In this study, thrombocytopenia in the first week of life was shown to be a risk factor for the development of ROP but dependent on days of red blood cell transfusions. It is presumed that, due to red blood cell transfusions, replacement of fetal hemoglobin by adult hemoglobin with lower affinity for oxygen may result in a higher fraction of dissolved oxygen in plasma and greater exposure of tissues to oxygen [53]. This may downregulate the production of erythropoietin, an angiogenic and oxygen-regulated growth factor that promotes erythropoiesis and plays a role in thrombopoiesis. Furthermore, increased oxygen delivery to the retina is an important risk factor for ROP [5, 54].

Parrozani et al. observed an association between thrombocytopenia in the first hour of life in preterm infants and type 1 ROP [25]. An association between thrombocytopenia and type 1 ROP was also observed from the first day of life to 36 weeks of postmenstrual age in the study by Cakir et al. and 1 week before laser in the study by Jensen et al. [55, 56]. In the study by Akdogan et al., thrombocytopenia at 1 month, but not on the first day of life, was associated with the development of ROP [23].
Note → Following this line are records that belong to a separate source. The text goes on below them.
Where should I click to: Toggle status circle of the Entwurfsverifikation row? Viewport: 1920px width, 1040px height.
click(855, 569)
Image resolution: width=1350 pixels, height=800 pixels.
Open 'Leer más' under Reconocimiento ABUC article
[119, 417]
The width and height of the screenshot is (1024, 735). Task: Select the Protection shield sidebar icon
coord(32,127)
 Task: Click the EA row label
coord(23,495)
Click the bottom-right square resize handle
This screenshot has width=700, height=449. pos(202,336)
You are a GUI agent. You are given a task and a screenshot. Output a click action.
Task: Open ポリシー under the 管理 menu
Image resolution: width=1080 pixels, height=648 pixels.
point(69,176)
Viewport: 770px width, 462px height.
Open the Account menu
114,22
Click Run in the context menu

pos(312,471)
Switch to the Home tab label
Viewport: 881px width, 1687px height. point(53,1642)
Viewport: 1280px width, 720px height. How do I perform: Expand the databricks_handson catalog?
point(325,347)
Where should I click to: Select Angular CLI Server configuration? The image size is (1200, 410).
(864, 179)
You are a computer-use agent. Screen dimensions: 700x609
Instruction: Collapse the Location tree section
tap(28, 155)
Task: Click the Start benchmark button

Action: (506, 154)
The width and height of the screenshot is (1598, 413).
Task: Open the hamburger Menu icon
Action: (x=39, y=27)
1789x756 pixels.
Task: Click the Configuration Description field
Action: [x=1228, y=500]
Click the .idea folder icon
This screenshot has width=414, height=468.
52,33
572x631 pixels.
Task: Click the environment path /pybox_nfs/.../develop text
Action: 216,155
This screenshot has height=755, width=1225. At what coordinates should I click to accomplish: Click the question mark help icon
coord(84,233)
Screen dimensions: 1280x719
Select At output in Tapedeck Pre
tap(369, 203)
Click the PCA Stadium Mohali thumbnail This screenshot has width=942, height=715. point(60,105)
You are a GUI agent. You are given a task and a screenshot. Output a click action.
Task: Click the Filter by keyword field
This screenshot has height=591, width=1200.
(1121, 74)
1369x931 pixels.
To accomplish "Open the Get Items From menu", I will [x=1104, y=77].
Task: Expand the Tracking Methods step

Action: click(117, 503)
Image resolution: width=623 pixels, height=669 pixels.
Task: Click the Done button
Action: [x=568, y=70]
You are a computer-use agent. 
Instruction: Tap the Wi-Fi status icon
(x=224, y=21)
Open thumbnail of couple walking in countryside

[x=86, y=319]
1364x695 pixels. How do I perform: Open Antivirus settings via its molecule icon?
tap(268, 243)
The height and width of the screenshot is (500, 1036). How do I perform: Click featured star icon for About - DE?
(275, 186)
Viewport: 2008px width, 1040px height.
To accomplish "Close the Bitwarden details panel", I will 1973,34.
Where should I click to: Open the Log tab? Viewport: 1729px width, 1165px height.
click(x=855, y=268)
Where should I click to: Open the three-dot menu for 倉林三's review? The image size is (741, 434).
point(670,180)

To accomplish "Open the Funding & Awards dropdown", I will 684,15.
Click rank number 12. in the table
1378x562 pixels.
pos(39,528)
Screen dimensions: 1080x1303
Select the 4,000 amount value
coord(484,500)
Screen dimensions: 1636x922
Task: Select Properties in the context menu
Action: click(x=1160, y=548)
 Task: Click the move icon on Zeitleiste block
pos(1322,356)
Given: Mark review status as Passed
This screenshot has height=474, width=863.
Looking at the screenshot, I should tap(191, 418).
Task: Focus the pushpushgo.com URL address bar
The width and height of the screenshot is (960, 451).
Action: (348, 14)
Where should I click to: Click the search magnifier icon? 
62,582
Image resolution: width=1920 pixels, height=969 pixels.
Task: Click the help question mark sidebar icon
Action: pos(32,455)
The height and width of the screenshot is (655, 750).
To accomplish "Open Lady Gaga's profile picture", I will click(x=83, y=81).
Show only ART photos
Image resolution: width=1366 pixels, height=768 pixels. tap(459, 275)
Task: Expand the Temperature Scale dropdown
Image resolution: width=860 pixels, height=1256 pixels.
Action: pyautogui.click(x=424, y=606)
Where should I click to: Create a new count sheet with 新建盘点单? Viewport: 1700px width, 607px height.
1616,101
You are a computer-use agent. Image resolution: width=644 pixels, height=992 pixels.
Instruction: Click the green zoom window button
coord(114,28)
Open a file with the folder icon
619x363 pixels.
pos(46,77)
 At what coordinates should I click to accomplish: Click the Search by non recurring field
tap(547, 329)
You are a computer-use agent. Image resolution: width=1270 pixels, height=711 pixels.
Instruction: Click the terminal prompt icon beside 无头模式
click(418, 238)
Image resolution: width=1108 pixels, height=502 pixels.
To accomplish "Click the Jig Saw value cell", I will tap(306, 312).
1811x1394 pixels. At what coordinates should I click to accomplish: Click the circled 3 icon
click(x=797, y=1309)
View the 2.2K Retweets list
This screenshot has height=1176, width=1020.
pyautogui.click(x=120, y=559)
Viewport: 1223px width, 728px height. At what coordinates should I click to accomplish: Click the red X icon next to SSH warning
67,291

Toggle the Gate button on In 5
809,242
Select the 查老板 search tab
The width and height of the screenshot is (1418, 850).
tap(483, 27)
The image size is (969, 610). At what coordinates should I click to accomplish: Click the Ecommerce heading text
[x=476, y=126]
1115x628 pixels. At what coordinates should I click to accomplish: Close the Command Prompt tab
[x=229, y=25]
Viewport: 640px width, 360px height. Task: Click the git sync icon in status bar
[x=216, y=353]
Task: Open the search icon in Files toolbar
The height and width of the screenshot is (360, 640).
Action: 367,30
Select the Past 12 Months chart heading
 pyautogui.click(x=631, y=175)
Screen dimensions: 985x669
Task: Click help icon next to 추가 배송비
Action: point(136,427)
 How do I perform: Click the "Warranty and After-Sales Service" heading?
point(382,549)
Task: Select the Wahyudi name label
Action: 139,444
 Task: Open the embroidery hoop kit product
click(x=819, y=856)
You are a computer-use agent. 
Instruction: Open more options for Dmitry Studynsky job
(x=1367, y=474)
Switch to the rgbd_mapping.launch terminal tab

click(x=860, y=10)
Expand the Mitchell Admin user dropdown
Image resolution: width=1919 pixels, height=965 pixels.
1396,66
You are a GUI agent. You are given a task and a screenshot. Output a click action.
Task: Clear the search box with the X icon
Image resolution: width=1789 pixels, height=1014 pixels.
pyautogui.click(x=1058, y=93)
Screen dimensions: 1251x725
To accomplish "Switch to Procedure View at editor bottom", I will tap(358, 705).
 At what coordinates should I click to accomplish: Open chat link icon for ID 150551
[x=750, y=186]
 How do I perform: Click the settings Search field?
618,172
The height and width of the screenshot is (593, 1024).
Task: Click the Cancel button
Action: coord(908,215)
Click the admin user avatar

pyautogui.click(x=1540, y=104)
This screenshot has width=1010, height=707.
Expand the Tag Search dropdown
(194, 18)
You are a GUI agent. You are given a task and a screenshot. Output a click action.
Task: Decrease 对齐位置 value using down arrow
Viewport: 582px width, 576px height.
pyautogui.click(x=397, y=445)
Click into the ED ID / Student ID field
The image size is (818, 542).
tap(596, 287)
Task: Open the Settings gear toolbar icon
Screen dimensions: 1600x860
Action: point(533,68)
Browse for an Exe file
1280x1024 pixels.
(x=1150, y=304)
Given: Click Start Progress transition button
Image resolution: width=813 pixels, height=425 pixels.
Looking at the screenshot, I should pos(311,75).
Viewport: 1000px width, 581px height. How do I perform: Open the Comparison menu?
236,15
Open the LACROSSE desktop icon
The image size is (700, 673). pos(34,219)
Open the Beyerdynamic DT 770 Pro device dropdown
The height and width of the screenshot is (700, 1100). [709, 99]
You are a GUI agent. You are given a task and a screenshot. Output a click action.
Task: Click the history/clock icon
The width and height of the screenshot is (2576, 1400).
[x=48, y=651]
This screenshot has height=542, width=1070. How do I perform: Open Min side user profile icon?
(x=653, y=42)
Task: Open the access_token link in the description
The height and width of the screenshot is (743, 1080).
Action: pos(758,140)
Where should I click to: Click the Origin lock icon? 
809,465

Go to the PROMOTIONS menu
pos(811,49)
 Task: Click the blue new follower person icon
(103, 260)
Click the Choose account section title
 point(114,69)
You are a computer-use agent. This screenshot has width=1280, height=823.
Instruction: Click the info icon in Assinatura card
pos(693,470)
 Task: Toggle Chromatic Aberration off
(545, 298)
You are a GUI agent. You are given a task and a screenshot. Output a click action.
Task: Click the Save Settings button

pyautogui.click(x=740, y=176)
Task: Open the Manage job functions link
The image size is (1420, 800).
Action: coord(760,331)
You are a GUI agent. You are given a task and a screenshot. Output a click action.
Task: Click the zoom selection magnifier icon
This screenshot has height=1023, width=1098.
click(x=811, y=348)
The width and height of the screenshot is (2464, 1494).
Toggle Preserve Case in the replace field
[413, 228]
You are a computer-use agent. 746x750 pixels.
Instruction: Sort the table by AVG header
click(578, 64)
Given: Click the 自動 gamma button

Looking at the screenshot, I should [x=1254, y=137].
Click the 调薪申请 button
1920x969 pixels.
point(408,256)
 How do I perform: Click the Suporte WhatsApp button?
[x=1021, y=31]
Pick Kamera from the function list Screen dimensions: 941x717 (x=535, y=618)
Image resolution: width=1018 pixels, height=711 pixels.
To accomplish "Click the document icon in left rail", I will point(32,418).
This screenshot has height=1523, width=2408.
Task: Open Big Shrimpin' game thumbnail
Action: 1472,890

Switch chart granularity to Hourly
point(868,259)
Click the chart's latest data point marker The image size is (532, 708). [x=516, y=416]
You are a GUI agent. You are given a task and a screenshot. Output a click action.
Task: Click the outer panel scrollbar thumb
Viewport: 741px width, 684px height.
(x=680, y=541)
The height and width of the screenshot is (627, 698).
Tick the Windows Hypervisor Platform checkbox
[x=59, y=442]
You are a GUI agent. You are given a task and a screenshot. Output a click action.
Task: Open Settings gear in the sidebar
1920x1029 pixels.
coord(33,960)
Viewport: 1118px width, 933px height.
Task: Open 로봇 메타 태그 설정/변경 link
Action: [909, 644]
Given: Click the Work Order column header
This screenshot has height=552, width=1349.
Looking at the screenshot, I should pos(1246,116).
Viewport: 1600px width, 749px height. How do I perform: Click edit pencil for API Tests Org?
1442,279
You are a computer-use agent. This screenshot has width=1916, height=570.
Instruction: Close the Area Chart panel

Despite recent studies linking thrombocytopenia to ROP, the role of platelets in ROP is still not fully understood. Platelets contain several alpha granules with pro-angiogenic molecules, such as VEGF and IGF-1, and anti-angiogenic molecules, such as endostatin [25, 56]. This compartmentalization of different angiogenic regulators within platelets, which can be selectively released or sequestered in different local environments, may explain how platelets can stimulate or inhibit angiogenesis [25, 56]. Moreover, platelet count is highly correlated with serum levels of VEGF-A and brain-derived neurotrophic factor (BDNF), supporting the hypothesis that platelet count could be used as an indirect measure of platelet-derived levels of these factors [57].

In the first week of life of preterm infants, when we analyzed the platelet count, the retina was still avascular and needed to be more vascularized. It is possible that at this stage platelets may have a more stimulating role in angiogenesis by releasing IGF-1, and that thrombocytopenia may cause an imbalance between the mediators of angiogenesis. Hellgren et al. showed that in preterm infants, maintaining platelet levels and, therefore, platelet-derived growth factors can reduce the risk of developing ROP [57].

Our results suggest that some CBC parameters, beyond their traditional clinical applicability, may be early predictive biomarkers of ROP. Confirmation of these results may allow the integration of these biomarkers in models to calculate the risk of developing ROP. The use of biomarkers and possibly also clinical risk factors in a risk analysis system could potentially allow the development of more appropriate screening and follow-up strategies for preterm infants, depending on their risk level. It could also reduce the amount of ROP screening tests for lower-risk infants, sparing them this discomfort while also saving human resources.

As limitations of this study, it should be noted that, due to its observational nature, CBCs were obtained from routine tests performed on preterm infants or from clinical indications unrelated to the study, in the first week of life, but without defined time points for their performance. Furthermore, as this is a multicenter study, the screening for ROP was performed by experienced ophthalmologists, but different for each hospital center. As such, the existence of bias due to inter-observer variability cannot be excluded.

More prospective studies with larger cohorts are needed to confirm our results.

In conclusion, we found some parameters of the CBC of the first week of life as possible major early predictive biomarkers of the development of ROP. In particular, the increase in erythroblasts, MCV, and basophils was significantly and independently associated with the development of ROP. These results are encouraging regarding the use of CBC parameters as a widely available and cost-effective screening test that could potentially be integrated into models to provide preliminary guidance to ophthalmologists and neonatologists about infants at risk of developing ROP, which is now more necessary than ever.